Going forward, there are plenty of elements in place for Breaking Bad to play upon, but which it doesn’t have to. Ted, for example. That’s a card in the deck. He could come back in some way and play a role, but if he didn’t, the show wouldn’t feel like it was missing something. The cartel could come back in some way and play a role, but if they didn’t that would be fine also. It’s so much more complicated than this, of course, but just think about what happens to Walt. It’s not he dies or he doesn’t. He might die of cancer, he might get shot, he might die with his family knowing, he might die without them. He might survive and go to jail, he might escape persecution, he might have to live the rest of his life on the run.. That’s just Walt’s very end game. All of these possibilities are out there, and none of them would by nature feel cheap because Breaking Bad has done such a good job laying the ground work. Breaking Bad’s spent its seasons wisely, carefully building plausible possibilities.

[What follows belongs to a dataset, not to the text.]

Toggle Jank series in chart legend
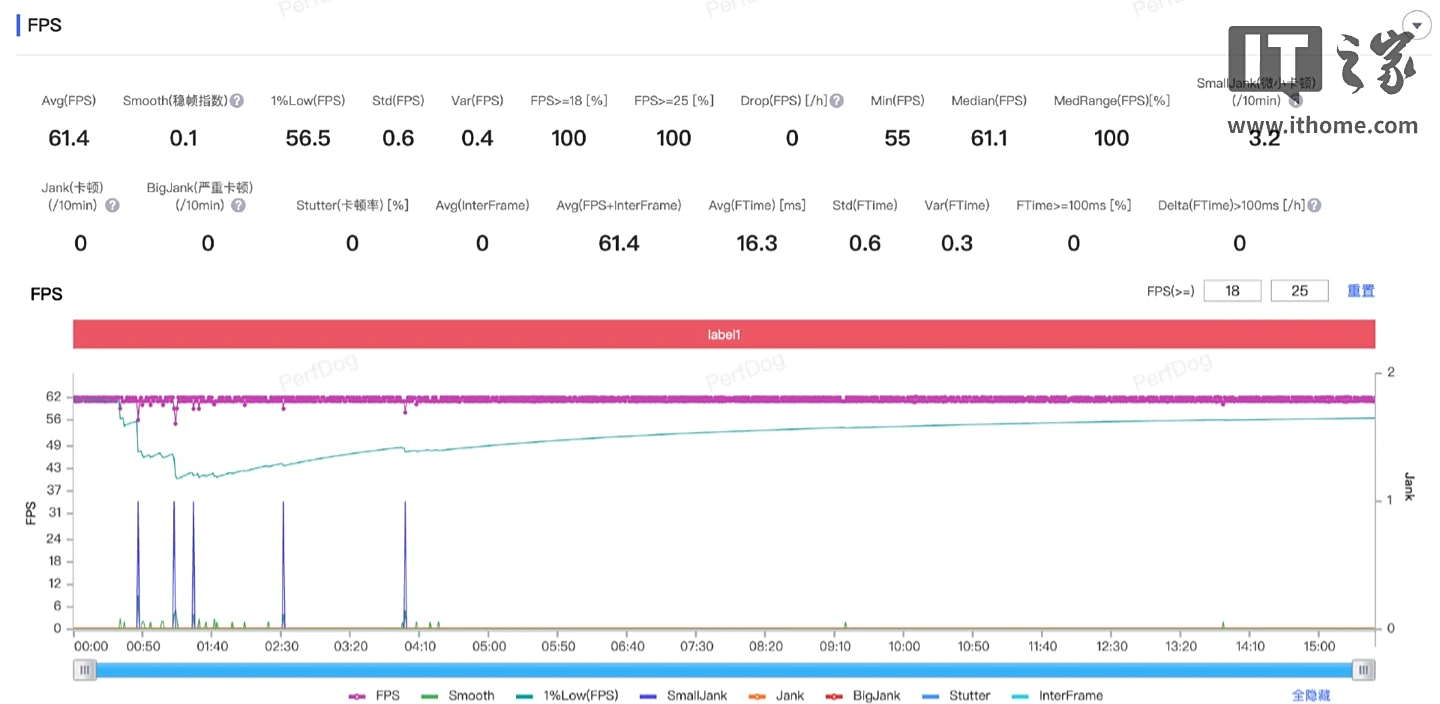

There are a couple of musts from Breaking Bad; plot points that need to be approached or they would feel unfulfilled (you know, like why the Others made such a big deal about Walt in Lost, which felt like it had to be answered at some point…). The ricin cigarette, in particular, has been harped on too much to not come up again.
The one failure of unpredictably, if you want to call it that, in Breaking Bad, is the fact that since it’s Walt’s show, Walt probably can’t die until at least the final season. That’s a limit that all single character led shows have, and it’s a cost that has to be borne to unpredictability if one ever wants to have those shows.
This is the genius of Breaking Bad and it is a lesson for every TV show going forward that gets in trouble trying to surprise and keep viewers guessing; viewers should be able to guess what’s going to happen. But there should be so many potential guesses that no one knows which one is right. If the viewers couldn’t have guessed it, you’re probably doing it wrong.